+++ MATERIAL FOR THE TASK
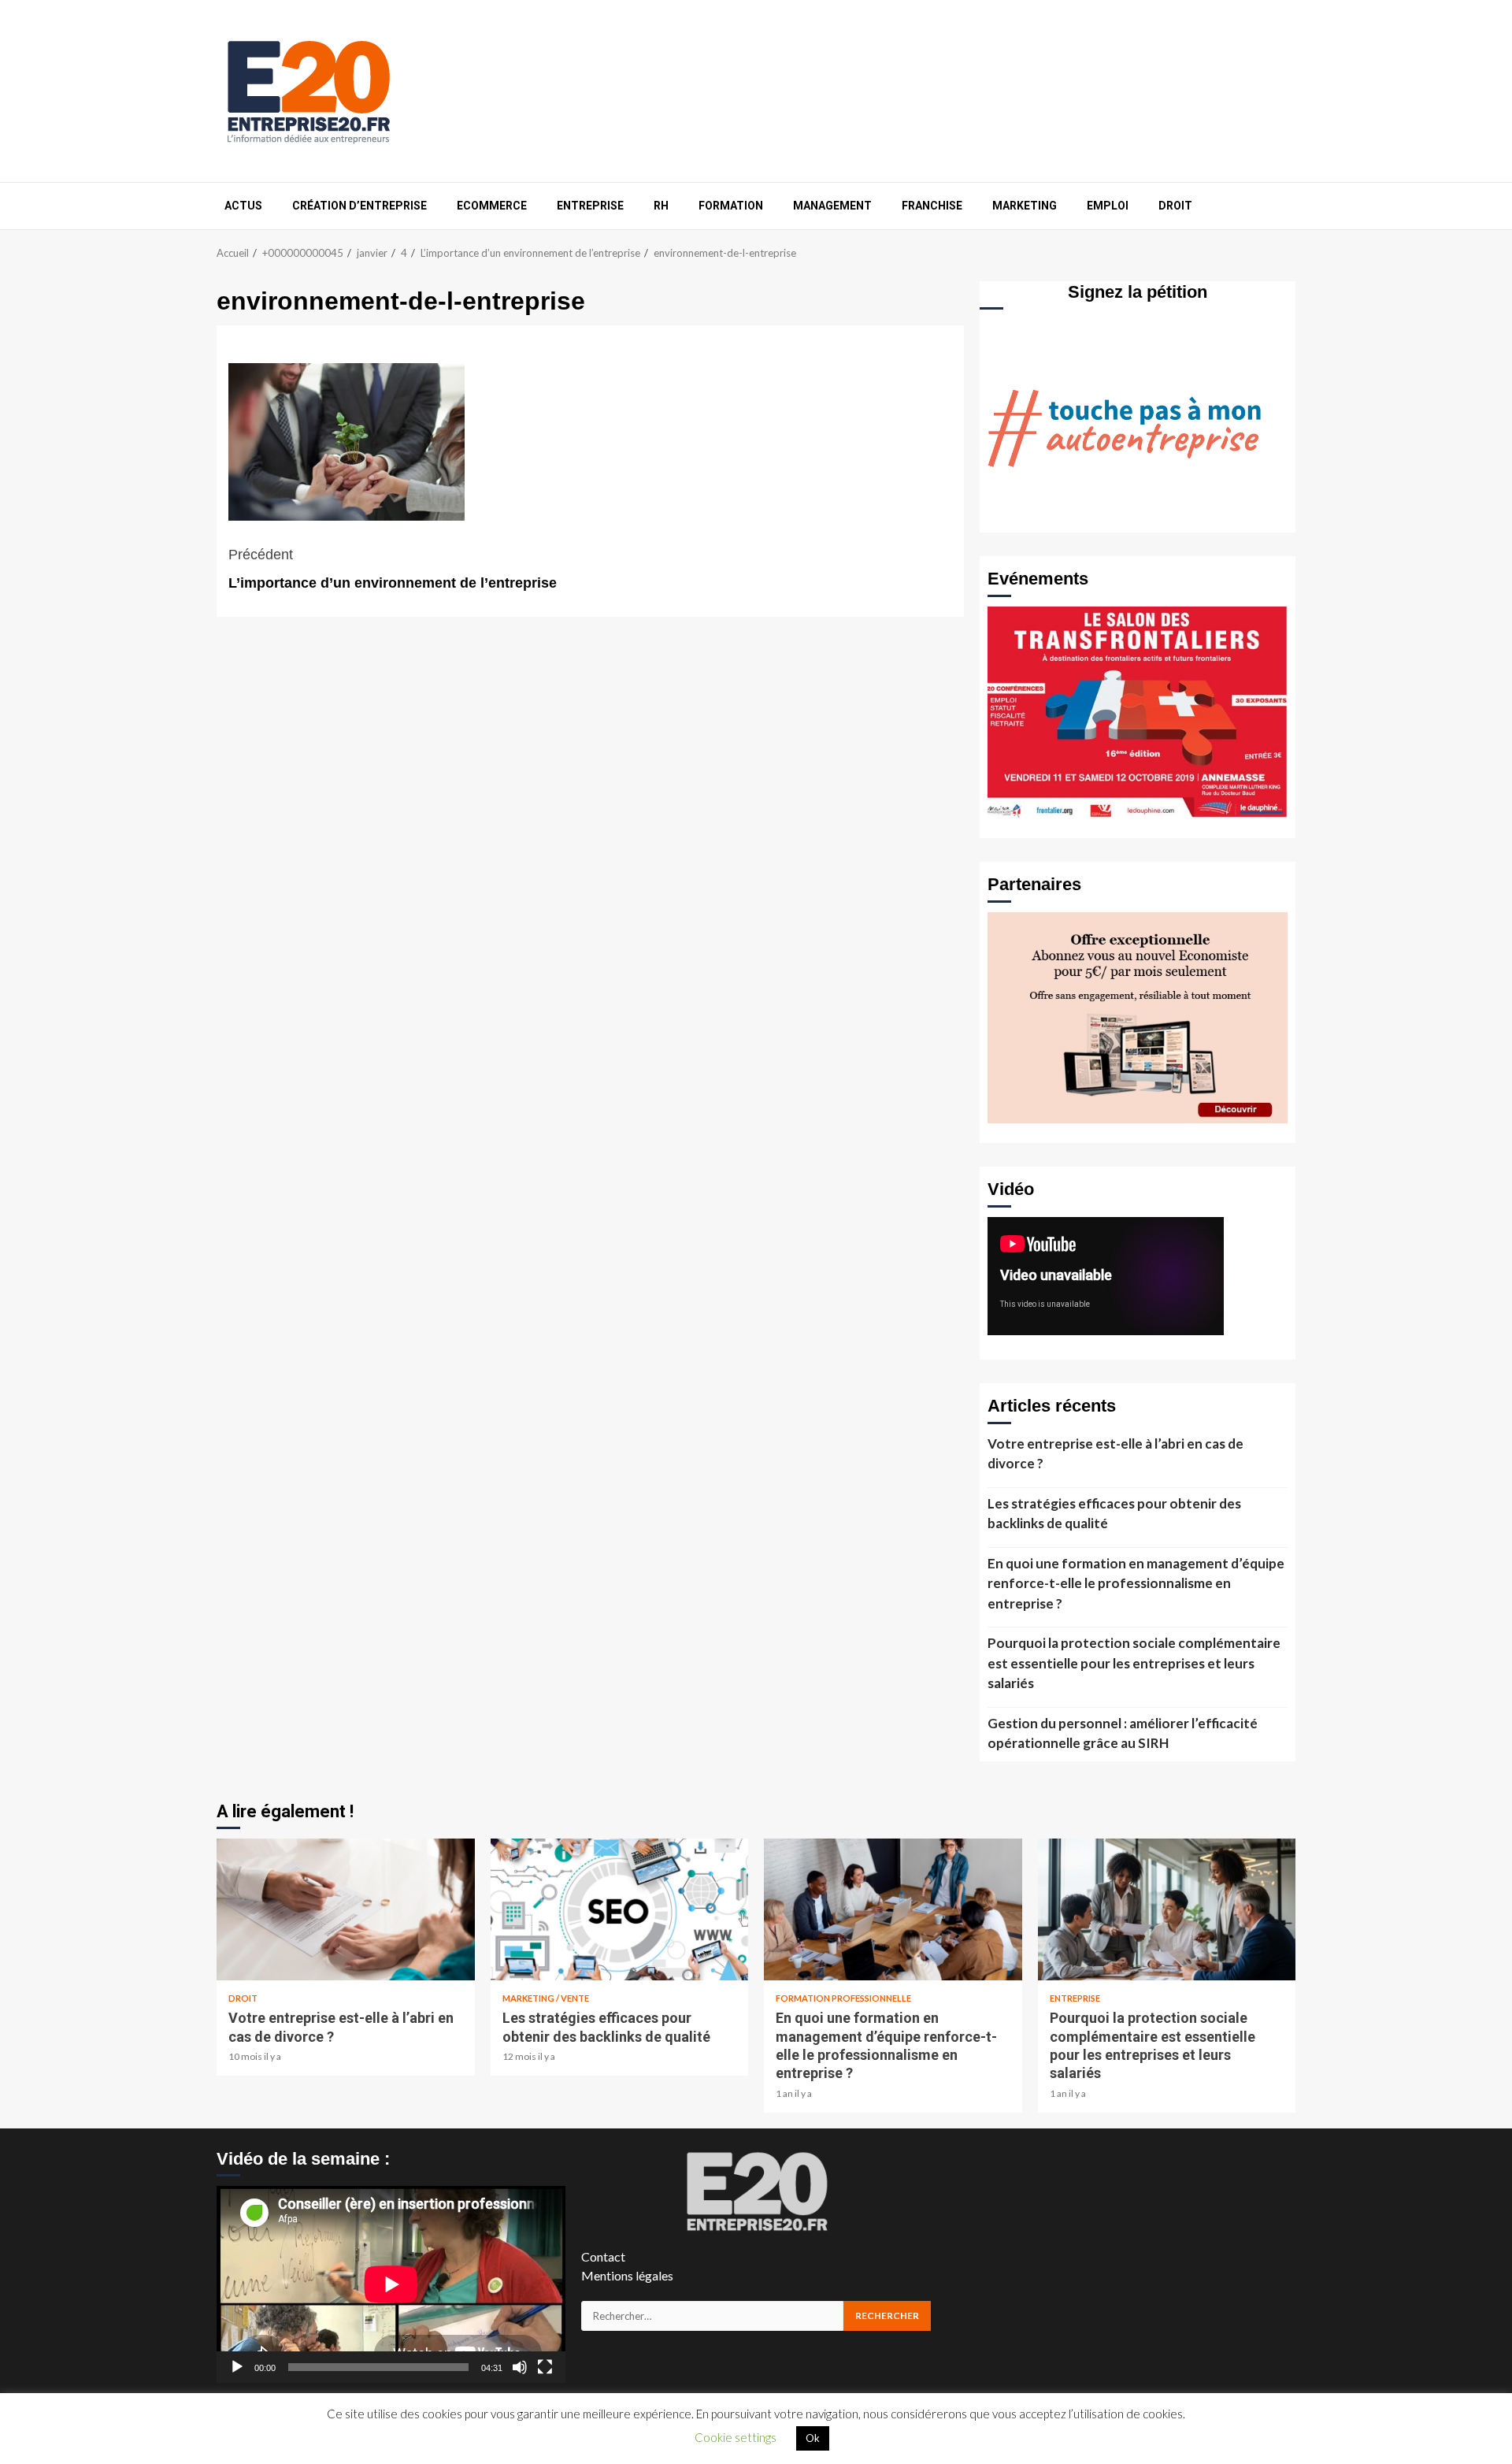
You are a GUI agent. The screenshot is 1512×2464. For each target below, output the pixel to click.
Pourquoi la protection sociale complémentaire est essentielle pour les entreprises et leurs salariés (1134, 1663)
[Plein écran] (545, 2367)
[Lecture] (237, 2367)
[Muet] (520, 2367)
++++++
For the lines from the one containing "Pourquoi la protection" through the end of the listing above, output each exactly and leave out the rest.

Pourquoi la protection sociale complémentaire est essentielle pour les entreprises et leurs salariés (1134, 1663)
[Plein écran] (545, 2367)
[Lecture] (237, 2367)
[Muet] (520, 2367)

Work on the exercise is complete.